CHAPTER I. THE GUEST WHO WAS NEITHER OLD NOR YOUNG.
It was a beautiful summer’s afternoon, and the girls were seated in a circle on the lawn in front of the house. The house was an old Elizabethan mansion, which had been added to from time to time—fresh additions jutting out here and running up there. There were all sorts of unexpected nooks and corners to be found in the old house—a flight of stairs just where you did not look for any, and a baize door shutting away the world at the moment when you expected to behold a long vista into space. The house itself was most charming and inviting-looking; but it was also, beyond doubt, much neglected. The doors were nearly destitute of paint, and the papers on many of the walls had completely lost their original patterns. In many instances there were no papers, only discolored walls, which at one time had been gay with paint and rendered beautiful with pictures. The windows were destitute of curtains; the carpets on the floors were reduced to holes and patches. The old pictures in the picture gallery still remained, however, and looked down on the young girls who flitted about there on rainy days with kindly, or searching, or malevolent eyes as suited the characters of those men and women who were portrayed in them.

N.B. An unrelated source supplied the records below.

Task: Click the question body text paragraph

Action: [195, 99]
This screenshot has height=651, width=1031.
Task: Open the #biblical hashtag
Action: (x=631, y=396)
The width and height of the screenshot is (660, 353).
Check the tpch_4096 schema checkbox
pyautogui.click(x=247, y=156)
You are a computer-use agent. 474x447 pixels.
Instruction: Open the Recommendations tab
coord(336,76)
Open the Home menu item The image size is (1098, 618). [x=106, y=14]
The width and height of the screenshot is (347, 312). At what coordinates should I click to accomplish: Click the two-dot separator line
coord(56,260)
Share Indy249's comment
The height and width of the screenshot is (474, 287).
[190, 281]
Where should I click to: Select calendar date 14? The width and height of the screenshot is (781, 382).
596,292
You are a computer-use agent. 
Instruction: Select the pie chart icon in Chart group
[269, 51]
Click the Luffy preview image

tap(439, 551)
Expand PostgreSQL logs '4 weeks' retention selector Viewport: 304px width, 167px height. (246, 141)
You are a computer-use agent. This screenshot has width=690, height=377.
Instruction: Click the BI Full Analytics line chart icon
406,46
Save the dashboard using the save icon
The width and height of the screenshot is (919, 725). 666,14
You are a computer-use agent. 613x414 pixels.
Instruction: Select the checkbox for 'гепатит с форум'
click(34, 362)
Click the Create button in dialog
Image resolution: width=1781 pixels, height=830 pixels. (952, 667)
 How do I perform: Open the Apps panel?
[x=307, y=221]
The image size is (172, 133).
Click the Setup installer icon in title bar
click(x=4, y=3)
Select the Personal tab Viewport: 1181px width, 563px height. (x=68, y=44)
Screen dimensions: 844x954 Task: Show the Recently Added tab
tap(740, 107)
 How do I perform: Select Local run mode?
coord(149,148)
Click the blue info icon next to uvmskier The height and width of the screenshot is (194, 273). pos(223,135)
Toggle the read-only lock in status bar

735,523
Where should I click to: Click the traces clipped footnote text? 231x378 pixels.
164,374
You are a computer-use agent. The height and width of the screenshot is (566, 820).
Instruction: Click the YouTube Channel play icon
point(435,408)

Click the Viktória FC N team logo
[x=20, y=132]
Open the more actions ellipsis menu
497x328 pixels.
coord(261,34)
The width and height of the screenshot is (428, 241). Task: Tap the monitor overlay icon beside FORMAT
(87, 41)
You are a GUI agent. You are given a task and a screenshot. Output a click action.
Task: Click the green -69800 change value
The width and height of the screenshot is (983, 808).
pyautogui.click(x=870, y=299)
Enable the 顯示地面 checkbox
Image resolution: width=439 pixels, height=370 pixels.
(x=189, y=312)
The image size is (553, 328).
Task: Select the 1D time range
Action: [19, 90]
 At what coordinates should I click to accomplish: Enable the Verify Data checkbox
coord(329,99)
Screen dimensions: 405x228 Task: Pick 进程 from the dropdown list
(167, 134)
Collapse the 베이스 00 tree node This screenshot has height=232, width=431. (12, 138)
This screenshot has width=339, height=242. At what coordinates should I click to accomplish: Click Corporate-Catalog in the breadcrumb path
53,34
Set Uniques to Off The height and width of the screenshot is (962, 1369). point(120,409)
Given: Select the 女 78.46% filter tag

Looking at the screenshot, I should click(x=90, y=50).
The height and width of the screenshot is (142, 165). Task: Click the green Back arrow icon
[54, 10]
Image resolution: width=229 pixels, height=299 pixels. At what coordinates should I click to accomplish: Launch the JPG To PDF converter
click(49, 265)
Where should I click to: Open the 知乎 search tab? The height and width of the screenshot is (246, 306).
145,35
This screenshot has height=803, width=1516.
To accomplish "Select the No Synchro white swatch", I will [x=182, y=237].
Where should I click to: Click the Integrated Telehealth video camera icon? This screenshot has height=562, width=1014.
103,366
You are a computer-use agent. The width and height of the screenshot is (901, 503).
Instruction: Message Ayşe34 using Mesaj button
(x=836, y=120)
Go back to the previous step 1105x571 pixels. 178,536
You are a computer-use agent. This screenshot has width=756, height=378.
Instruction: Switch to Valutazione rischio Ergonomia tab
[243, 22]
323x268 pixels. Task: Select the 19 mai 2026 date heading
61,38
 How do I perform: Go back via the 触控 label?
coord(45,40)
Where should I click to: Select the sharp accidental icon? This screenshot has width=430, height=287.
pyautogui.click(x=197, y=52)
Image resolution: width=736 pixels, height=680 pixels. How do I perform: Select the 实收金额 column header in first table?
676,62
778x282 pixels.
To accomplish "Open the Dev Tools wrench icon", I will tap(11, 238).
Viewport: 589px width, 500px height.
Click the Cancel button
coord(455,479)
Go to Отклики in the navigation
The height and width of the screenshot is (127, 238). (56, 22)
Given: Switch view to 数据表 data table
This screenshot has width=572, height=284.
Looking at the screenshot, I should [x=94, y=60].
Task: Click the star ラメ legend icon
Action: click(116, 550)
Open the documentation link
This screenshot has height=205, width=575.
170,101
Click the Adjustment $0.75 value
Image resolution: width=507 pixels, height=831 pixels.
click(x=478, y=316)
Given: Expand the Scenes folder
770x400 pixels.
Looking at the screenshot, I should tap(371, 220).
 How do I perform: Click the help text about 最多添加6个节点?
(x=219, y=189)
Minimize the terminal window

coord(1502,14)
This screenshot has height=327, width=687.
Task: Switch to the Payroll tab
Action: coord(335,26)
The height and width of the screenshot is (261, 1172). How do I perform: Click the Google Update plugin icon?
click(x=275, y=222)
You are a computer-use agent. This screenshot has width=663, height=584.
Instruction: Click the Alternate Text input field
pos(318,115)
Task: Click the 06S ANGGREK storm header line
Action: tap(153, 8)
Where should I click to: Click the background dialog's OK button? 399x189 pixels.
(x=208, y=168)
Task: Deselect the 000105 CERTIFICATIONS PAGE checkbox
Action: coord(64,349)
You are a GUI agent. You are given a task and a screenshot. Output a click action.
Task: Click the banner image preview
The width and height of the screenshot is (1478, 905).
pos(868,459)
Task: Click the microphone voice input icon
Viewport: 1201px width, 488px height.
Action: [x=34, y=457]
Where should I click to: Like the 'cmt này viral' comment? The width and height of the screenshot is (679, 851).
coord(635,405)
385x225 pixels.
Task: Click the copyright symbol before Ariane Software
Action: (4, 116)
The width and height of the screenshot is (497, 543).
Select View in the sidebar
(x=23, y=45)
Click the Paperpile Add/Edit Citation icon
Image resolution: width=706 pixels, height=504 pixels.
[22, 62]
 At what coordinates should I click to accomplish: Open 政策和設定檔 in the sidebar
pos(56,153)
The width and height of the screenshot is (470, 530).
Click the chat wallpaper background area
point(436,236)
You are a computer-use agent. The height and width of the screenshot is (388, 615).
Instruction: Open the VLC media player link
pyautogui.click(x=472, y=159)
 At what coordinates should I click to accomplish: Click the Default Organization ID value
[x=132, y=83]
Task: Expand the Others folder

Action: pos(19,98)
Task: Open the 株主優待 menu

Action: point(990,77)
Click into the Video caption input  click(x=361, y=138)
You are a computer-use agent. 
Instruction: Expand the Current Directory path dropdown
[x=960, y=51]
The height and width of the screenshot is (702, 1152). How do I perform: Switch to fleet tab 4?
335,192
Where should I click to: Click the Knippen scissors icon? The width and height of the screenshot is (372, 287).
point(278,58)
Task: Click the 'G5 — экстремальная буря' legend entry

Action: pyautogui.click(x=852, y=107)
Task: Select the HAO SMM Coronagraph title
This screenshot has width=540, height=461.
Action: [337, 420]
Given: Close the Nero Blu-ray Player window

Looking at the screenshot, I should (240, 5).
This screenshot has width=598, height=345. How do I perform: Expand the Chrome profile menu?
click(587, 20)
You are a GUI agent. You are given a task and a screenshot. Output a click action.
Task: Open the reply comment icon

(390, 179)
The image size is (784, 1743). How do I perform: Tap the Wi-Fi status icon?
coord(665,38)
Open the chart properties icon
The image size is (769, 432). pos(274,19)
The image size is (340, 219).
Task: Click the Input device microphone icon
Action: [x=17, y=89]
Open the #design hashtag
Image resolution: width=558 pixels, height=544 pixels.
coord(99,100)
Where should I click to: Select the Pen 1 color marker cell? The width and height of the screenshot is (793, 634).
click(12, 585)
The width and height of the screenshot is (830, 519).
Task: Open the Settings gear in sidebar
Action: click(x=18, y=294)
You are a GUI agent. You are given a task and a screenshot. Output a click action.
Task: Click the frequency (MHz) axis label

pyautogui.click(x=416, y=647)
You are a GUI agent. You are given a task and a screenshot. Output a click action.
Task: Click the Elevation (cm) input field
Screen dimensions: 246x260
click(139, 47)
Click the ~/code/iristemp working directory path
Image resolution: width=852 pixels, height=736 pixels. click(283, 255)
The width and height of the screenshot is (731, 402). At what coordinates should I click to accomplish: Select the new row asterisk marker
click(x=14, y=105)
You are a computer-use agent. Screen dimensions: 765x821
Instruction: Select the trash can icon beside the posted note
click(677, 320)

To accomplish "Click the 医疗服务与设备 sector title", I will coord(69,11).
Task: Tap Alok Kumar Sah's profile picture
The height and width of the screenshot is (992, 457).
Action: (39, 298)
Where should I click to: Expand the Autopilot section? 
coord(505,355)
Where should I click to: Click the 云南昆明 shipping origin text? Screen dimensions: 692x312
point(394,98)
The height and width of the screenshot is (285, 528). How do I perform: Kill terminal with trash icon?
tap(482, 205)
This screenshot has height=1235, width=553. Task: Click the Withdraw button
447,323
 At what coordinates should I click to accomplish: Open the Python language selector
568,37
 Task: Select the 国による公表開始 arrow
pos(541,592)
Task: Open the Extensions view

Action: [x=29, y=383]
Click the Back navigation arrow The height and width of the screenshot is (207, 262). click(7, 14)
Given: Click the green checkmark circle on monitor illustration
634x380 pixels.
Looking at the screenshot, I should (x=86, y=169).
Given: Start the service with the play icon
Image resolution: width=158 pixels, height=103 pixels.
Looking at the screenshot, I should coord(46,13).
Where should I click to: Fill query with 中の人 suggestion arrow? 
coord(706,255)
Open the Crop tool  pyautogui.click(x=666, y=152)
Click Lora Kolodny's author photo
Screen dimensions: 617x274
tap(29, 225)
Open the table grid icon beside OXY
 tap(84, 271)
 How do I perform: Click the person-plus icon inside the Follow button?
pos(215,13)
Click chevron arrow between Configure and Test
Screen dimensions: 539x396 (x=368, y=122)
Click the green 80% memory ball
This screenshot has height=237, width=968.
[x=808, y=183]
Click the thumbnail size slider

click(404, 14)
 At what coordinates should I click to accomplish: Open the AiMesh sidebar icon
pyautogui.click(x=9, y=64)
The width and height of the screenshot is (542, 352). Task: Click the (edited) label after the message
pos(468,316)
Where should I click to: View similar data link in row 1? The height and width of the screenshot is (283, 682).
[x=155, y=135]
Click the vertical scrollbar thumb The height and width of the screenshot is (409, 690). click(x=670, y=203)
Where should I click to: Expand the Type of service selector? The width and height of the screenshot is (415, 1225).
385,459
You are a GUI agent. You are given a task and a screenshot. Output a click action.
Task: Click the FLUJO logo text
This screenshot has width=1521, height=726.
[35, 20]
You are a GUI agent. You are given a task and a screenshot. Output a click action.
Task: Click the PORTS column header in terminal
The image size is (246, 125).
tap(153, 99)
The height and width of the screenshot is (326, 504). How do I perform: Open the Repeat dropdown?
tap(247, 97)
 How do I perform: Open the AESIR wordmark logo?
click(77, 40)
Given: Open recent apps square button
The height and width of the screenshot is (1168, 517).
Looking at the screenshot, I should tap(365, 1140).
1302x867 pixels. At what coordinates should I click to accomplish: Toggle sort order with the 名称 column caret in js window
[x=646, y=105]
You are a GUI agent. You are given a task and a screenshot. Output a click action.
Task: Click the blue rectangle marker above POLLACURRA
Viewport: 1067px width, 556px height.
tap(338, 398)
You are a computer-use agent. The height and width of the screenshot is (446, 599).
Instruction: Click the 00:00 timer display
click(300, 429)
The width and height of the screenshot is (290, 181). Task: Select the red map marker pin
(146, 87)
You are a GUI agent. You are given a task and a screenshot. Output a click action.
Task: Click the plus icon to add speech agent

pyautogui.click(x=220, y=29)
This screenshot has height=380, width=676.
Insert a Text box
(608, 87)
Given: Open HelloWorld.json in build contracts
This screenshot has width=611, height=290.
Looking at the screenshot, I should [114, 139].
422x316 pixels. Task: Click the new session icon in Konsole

But this was the heart of summer, and there was no need to go into the musty, fusty old house. The girls sat on the grass and held consultation.
“She is certainly coming to-morrow,” said Verena. “Father had a letter this morning. I heard him giving directions to old John to have the trap patched up and the harness mended. And John is going to Lyndhurst Road to meet her. She will arrive just about this time. Isn’t it too awful?”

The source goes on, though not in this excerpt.